Whenever does the prosecution assumes the whole character of defense counsel what will be the value of that testimony? In this respect our Apex Court held K Thevur v. State of Tamil Nadu, a hostile witness may not be rejected outright but the Court at least to be aware that prima facie a witness who makes different statements at different times has no regard for truth.
The Court, therefore, be slow to act on the testimony of such witness, and normally it should look for corroboration. But before this view Apex Court held that a conviction can be based on the testimony of a hostile witness.
Merely because the Court gave permission to the public prosecutor to Cross-examine his own witness describing him as hostile does not completely efface his evidence.
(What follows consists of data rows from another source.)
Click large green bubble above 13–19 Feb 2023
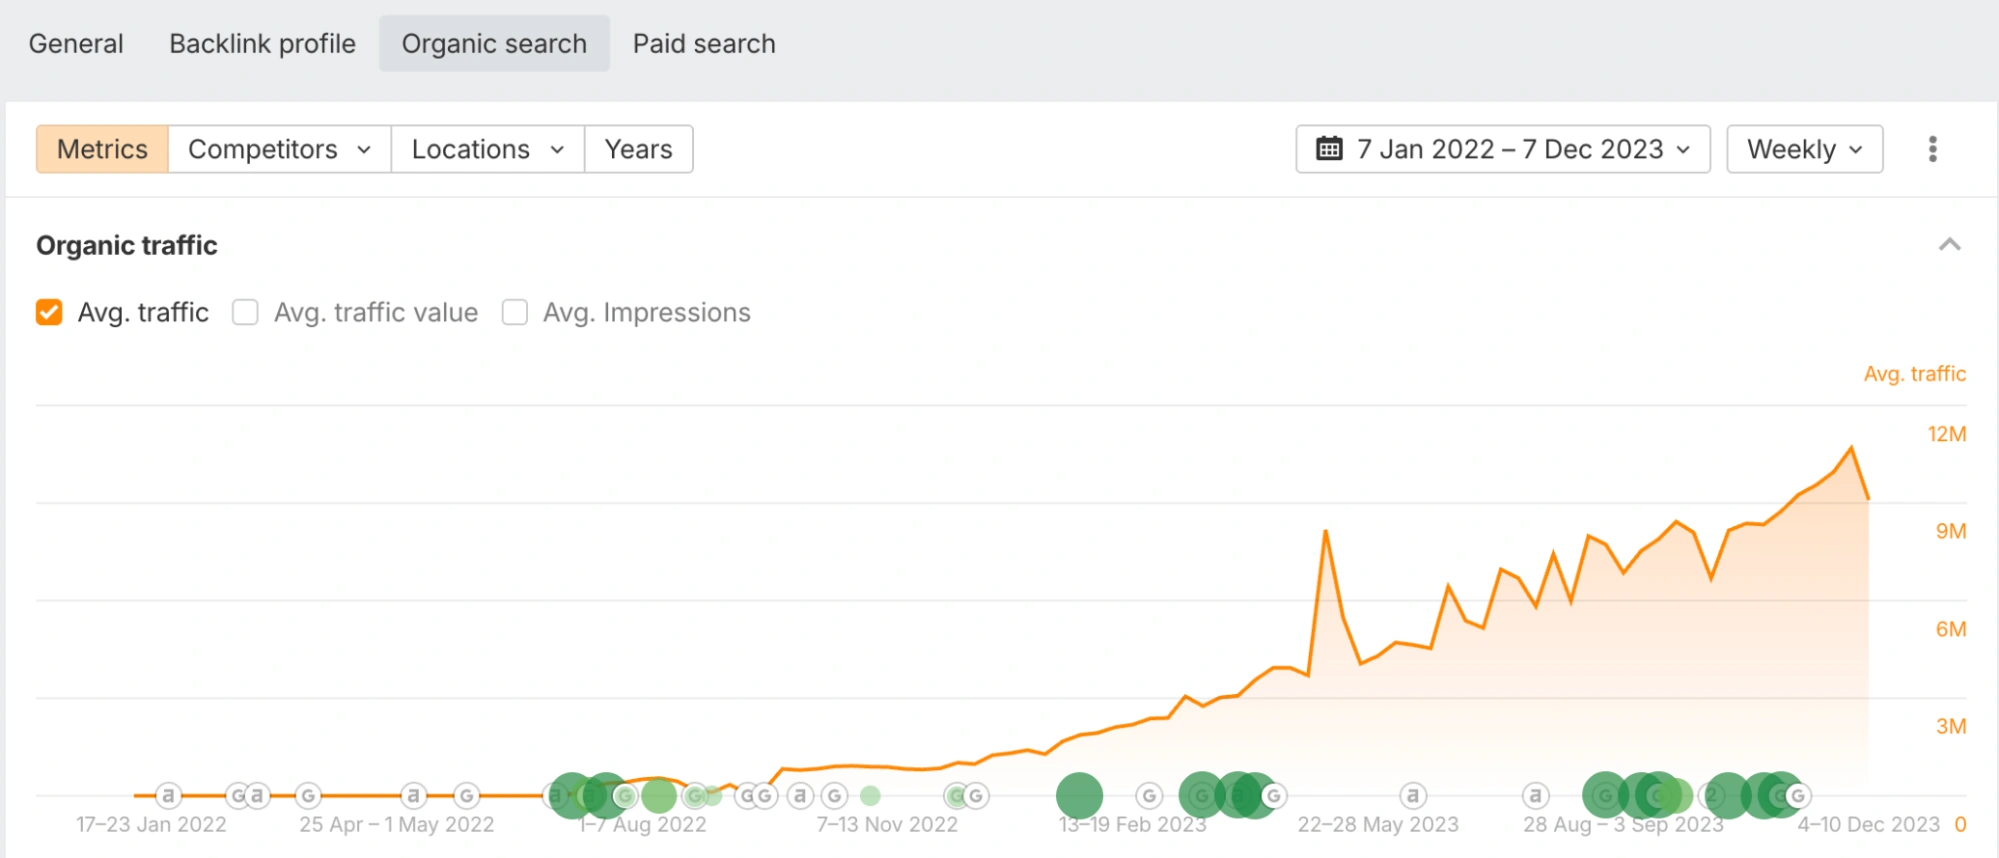This screenshot has height=858, width=1999. [1079, 796]
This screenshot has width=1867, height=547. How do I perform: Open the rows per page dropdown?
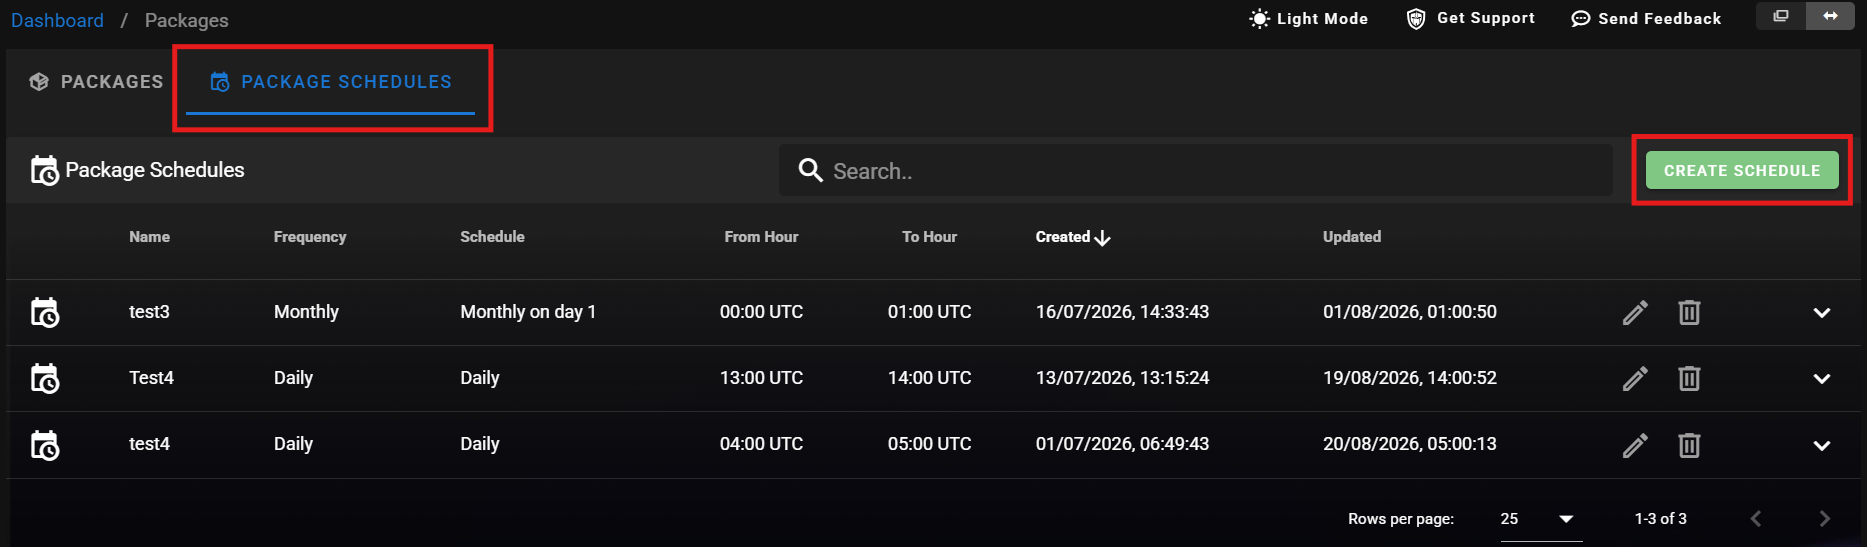pyautogui.click(x=1540, y=519)
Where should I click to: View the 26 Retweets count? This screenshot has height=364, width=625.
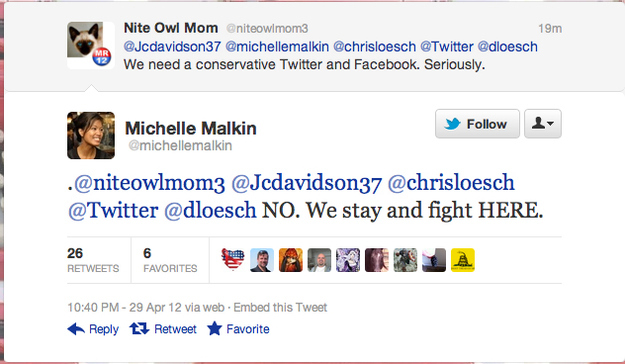93,260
The evidence remains admissible in the trial and there is no legal bar to base conviction upon the testimony of such witnesses. And this view got confirmation in Madhukar Damu Patil v. State of Maharashtra, even confidence. a portion of the testimony of a hostile witness can be relied upon if it inspires confidence.
Now it stands clear that if a testimony of a hostile witness inspires confidence or evolves presumption to the guilt of the accused a conviction may be awarded by the Court. As it is advertised by the Supreme Court, Gura Singh v. the State of Rajasthan. ” It is a misconceived notion that merely because of a witness is declared hostile his entire evidence should be unworthy of consideration In a criminal trial where a prosecution witness is Cross-examined and contradicted with the leave of the Court by the party calling him for evidence cannot as a matter of general rule, be treated as washed off the record altogether.
It is for the Court of the fact to consider in the case whether as a result of such cross-examination and contradiction the witness stands discredited or can still be believed in regard to any testimony, In appropriate cases, the Court can rely upon the part of the testimony of such witnesses if that part is found to be creditworthy.